Monday, October 12, 2009

Catching the Crazies

My Sister a couple years ago introduced this great phrase to me which I try to use whenever I can. When she thinks I or someone else is being ridiculous she says: "Adam, you've caught the crazies!"

It seems every few months when something unexpected happens, journalists and pundits who monitor prediction markets "catch the crazies."

The latest example is the round of Nobel prizes. Today, Elinor Ostrom from Indiana University and Oliver Williamson from Berekely were awarded the prize in Economics. Conventional wisdom said Williamson was an outside shot and Ostrom wasn't even on anyone's radar screen. On our public marketplace, Williamson consistently had a 3 or 4 percent chance of being the winner. Did this mean Inkling "had it wrong?" No, it meant Williamson was perceived to have an outside shot based on the information available to people interested in these things.

Why is it consistently so surprising then to the media that the prediction market prices reflected this? It's not like they were reporting anything different. Prediction market prices are simply an aggregation of information available to people and their reaction to that information in the form of buying or selling shares. Markets about Nobel prize winners and the like are great fun but with a lack of information available to traders because of the secretive process, they're not going to be very useful.

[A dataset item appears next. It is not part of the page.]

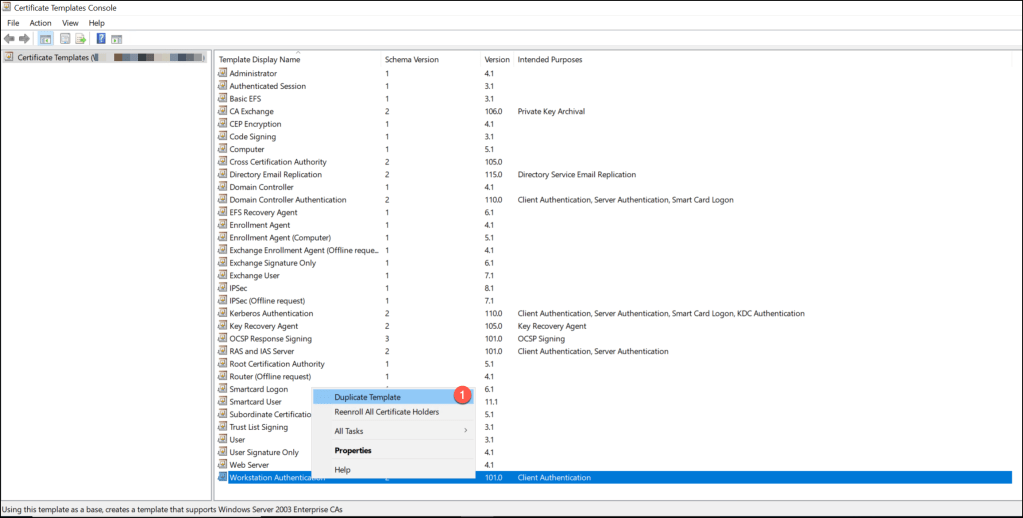Sort by Template Display Name column header
Screen dimensions: 1023x518
point(259,60)
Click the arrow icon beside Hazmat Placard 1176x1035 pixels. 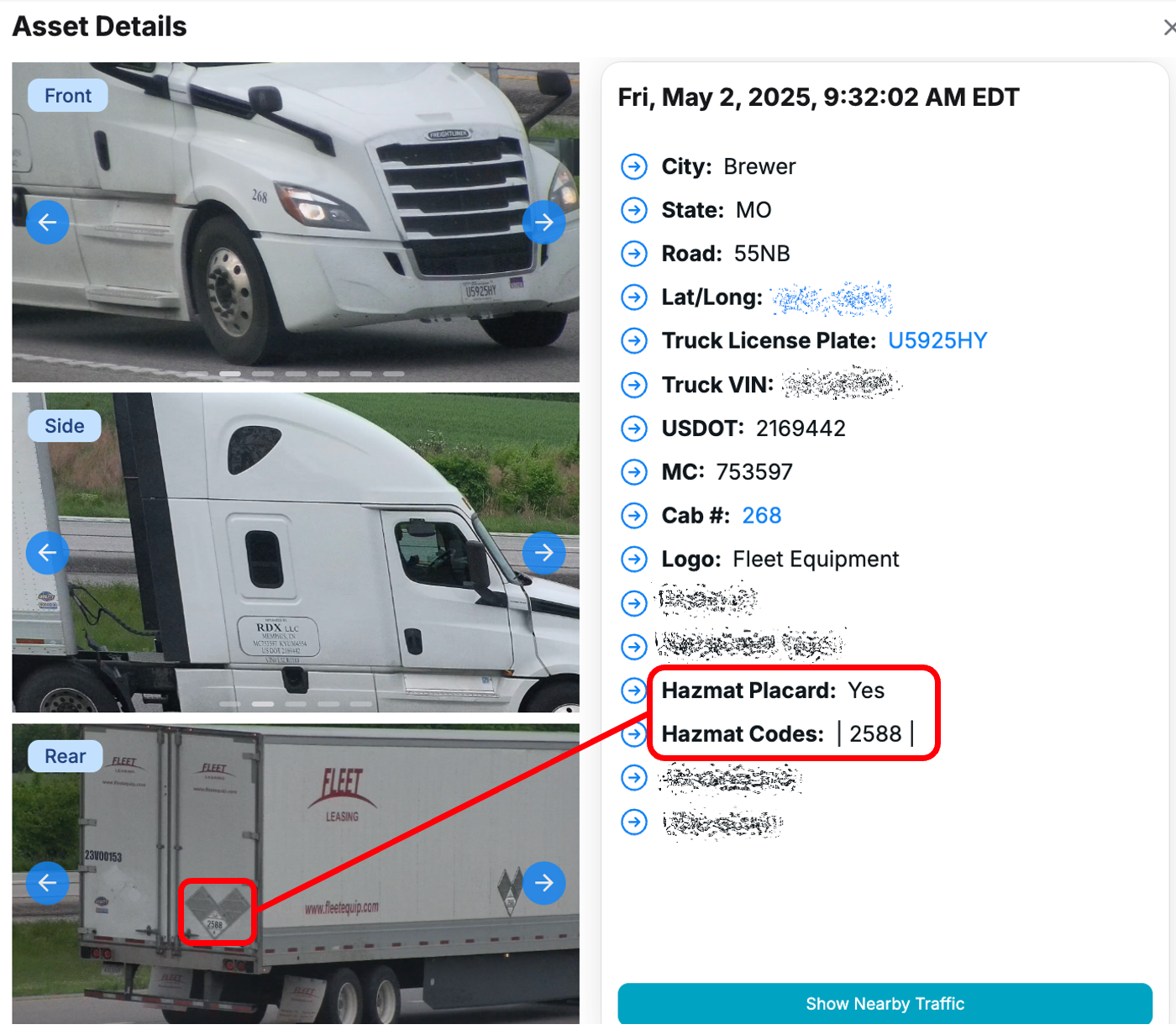pyautogui.click(x=634, y=691)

Contrast this with a question asked internal to a company where a great deal of information is available, the traders are typically influencing the outcome or they know the actors who are, and there is usually historical precedence. That is an appropriate use case for judging prediction markets on their ability to not only match forecasted probabilities with reality, but provide tangible business value in the form of cost savings and risk awareness and avoidance.

The name "prediction market" is one I've never liked because it oozes having "crystal ball" powers which means there is inevitably going to be a backlash by the media and bloggers when public prediction markets fail to look like they had the inside scoop. Unfortunately I don't think many writers will suddenly explore the nuance of what a prediction market price means or a good question vs. bad as it's certainly easier to just say "they got it wrong" or "they got it right." It's a design challenge we continue to work on to see how we can continue to simplify the output of a prediction market and make it as digestible as possible. We also try to help people understand what prediction market results mean and when a question is going to garner good feedback vs. unreliable feedback, but it's clearly a road we still have a ways to go on.